The rise of machine learning in weather forecasting
Speaker: Mariana Clare
Date: December 7, 2023
Time: 3:30 p.m.
Format: Hybrid (the speaker will be presenting virtually, but LEAP will host an in-person event followed by a short reception).
Virtual: Zoom link provided upon registration
In-person: Columbia Innovation Hub, 2276 12th Avenue, Second Floor, Room 202, New York, NY 10027
*Please note that in-person space is limited.*
Abstract: Over the last year, there has been a rise in machine learning methods being used to create highly accurate weather predictions. These methods have been applied by some of the world's leading tech companies with impressive results being shown for many applications.

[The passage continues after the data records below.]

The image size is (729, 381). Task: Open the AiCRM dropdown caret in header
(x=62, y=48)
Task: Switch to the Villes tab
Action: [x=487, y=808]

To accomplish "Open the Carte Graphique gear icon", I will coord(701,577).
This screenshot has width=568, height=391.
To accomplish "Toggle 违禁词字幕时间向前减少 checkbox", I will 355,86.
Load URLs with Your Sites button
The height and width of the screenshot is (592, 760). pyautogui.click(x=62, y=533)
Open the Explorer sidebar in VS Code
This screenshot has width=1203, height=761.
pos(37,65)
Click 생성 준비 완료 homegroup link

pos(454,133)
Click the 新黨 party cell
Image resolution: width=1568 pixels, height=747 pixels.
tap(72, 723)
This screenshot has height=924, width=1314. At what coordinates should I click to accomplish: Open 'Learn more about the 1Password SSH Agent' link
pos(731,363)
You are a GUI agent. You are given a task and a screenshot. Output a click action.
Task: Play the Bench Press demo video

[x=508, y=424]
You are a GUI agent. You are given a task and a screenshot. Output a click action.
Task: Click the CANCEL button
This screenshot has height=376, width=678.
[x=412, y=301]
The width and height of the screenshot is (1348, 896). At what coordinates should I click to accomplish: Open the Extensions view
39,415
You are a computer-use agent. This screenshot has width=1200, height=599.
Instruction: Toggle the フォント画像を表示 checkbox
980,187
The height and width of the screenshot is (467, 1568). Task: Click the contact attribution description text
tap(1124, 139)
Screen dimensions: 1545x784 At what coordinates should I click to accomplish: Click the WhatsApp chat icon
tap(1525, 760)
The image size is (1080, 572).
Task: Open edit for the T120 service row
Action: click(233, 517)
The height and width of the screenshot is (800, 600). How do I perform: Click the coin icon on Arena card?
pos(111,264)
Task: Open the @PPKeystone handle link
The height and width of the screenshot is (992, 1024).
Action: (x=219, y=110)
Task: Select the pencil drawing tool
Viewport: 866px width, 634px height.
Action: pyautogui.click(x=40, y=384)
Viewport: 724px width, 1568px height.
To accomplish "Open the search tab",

Some works have even made claims that these machine learning methods are more accurate than the existing state-of-the-art numerical weather models. But is this claim justified? In particular, how do machine learning methods cope with extreme weather events, which are some of the most difficult & most important events to forecast. In this talk I will present an evaluation of the current state of machine learning in weather forecasting & reflect on the opportunities & challenges for the future.
Bio: Mariana Clare is a researcher at the European Centre for Medium Range Weather Forecasts (ECMWF), where she works on building a machine learning model for weather forecasting. She is particularly interested on how to capture the model uncertainty in these data-driven approaches.